YOUR GOAL » From the entries below, return only the lines starting at the one that contains "Open the My Device phone tab" and ending at the one that contains "Task: Click the 현재위치 button", exactly as they stand.

═══ ENTRIES SHOWN

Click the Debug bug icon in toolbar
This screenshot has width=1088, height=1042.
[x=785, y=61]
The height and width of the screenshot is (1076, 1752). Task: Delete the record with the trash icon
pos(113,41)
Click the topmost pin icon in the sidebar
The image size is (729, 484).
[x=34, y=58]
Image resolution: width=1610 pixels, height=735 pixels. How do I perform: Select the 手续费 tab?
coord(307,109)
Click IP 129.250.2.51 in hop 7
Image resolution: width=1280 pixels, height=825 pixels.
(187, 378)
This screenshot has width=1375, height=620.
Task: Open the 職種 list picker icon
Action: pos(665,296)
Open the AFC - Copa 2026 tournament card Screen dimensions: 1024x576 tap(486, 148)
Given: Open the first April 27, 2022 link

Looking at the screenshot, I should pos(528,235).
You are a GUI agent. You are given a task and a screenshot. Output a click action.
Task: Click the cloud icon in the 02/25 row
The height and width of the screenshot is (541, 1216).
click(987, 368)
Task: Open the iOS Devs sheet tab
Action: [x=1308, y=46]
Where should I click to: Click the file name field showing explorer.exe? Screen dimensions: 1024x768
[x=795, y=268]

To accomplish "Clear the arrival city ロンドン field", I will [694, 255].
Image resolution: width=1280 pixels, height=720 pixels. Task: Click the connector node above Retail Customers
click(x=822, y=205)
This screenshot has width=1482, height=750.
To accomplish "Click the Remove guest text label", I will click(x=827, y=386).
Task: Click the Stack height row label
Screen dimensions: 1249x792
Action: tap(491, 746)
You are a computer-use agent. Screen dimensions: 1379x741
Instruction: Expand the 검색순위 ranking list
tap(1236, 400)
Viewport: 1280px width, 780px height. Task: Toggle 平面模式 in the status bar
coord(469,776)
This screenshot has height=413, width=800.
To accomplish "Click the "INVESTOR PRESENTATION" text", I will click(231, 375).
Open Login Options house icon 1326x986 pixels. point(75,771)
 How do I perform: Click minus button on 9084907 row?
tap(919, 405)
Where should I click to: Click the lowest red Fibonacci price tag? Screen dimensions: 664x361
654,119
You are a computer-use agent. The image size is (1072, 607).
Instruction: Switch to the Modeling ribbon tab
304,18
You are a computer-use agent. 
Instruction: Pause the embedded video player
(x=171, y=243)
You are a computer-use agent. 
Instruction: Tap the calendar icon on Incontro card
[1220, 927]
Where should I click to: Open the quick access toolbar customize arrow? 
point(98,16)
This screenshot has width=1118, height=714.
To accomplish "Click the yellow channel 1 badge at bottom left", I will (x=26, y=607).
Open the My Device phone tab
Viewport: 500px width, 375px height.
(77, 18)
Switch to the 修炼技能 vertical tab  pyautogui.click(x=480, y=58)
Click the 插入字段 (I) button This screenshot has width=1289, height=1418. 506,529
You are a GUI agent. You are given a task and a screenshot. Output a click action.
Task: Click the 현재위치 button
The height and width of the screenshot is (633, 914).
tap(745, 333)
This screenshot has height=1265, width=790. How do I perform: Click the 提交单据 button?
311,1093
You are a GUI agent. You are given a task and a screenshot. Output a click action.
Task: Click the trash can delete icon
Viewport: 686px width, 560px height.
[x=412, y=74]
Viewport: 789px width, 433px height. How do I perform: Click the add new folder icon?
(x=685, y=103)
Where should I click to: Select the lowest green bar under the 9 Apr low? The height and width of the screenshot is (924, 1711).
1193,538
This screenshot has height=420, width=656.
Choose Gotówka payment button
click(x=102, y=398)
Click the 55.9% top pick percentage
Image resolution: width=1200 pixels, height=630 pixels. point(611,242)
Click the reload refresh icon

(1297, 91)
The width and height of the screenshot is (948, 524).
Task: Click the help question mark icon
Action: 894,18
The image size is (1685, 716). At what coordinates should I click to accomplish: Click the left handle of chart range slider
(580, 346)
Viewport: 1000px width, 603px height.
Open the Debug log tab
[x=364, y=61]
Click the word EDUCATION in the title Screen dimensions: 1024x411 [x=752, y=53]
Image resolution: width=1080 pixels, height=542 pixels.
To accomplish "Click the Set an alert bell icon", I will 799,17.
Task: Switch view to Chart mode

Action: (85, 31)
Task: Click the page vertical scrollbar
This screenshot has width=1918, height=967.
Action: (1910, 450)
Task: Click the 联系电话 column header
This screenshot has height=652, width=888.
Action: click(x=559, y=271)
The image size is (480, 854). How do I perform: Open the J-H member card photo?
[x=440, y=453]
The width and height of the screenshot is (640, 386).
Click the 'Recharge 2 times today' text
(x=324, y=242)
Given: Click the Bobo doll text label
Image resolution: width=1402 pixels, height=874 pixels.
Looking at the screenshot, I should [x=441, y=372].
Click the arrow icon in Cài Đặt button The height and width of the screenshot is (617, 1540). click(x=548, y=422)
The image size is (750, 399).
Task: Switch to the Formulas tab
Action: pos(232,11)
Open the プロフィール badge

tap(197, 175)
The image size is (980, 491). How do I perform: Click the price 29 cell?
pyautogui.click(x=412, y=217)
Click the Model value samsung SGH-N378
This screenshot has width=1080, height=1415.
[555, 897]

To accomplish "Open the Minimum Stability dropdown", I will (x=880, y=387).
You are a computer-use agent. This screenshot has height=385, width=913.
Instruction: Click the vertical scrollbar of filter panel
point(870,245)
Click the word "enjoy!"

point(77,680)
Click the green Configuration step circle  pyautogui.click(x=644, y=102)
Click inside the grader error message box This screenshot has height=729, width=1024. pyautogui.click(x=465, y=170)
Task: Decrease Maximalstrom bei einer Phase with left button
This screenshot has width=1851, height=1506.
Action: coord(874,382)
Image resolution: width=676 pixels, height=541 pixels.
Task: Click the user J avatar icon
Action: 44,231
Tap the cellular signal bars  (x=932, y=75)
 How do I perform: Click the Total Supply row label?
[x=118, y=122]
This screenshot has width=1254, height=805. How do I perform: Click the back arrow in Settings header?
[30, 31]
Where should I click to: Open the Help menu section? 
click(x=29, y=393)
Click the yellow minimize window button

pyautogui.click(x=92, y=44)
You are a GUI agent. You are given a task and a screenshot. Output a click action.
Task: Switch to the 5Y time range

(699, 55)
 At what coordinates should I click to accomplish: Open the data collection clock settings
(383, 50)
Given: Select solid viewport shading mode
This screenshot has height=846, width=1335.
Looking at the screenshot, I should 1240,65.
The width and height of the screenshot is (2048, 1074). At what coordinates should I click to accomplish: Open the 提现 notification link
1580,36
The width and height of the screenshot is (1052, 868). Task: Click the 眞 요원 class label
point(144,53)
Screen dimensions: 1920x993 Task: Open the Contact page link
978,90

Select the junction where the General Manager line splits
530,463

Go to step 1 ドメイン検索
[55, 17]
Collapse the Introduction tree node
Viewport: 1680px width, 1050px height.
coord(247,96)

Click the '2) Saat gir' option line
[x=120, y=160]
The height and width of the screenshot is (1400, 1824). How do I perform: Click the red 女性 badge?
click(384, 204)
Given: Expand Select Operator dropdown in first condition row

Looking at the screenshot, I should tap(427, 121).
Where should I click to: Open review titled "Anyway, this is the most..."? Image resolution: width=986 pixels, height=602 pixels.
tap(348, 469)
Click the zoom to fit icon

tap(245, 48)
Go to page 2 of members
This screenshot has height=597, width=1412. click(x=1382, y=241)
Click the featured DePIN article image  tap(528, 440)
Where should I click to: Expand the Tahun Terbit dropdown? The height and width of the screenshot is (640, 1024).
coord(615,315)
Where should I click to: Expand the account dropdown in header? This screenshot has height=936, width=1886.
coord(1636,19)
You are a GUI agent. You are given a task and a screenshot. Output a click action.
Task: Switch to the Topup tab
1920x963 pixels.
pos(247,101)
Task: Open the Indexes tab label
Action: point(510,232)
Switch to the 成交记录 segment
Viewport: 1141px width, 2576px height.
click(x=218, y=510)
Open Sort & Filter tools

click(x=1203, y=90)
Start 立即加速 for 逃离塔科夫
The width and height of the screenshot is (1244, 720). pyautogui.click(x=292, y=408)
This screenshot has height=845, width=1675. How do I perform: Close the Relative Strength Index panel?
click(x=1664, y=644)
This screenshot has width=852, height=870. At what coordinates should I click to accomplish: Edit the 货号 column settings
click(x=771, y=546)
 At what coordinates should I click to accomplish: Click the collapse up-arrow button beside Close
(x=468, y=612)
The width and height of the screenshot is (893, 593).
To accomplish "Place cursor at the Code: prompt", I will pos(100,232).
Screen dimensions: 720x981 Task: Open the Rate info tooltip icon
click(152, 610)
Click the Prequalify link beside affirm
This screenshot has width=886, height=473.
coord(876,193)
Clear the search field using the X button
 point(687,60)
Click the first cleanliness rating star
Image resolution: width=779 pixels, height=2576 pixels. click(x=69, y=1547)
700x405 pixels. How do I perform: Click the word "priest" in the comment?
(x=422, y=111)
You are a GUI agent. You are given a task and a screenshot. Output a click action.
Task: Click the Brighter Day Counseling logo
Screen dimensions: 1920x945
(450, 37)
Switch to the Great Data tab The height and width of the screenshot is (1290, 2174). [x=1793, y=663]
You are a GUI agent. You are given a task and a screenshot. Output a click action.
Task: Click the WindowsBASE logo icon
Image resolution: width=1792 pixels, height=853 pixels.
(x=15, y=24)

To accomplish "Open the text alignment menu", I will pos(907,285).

══════

RESPONSE BELOW »
Open the My Device phone tab
Viewport: 500px width, 375px height.
(77, 18)
Switch to the 修炼技能 vertical tab  pyautogui.click(x=480, y=58)
Click the 插入字段 (I) button This screenshot has width=1289, height=1418. 506,529
You are a GUI agent. You are given a task and a screenshot. Output a click action.
Task: Click the 현재위치 button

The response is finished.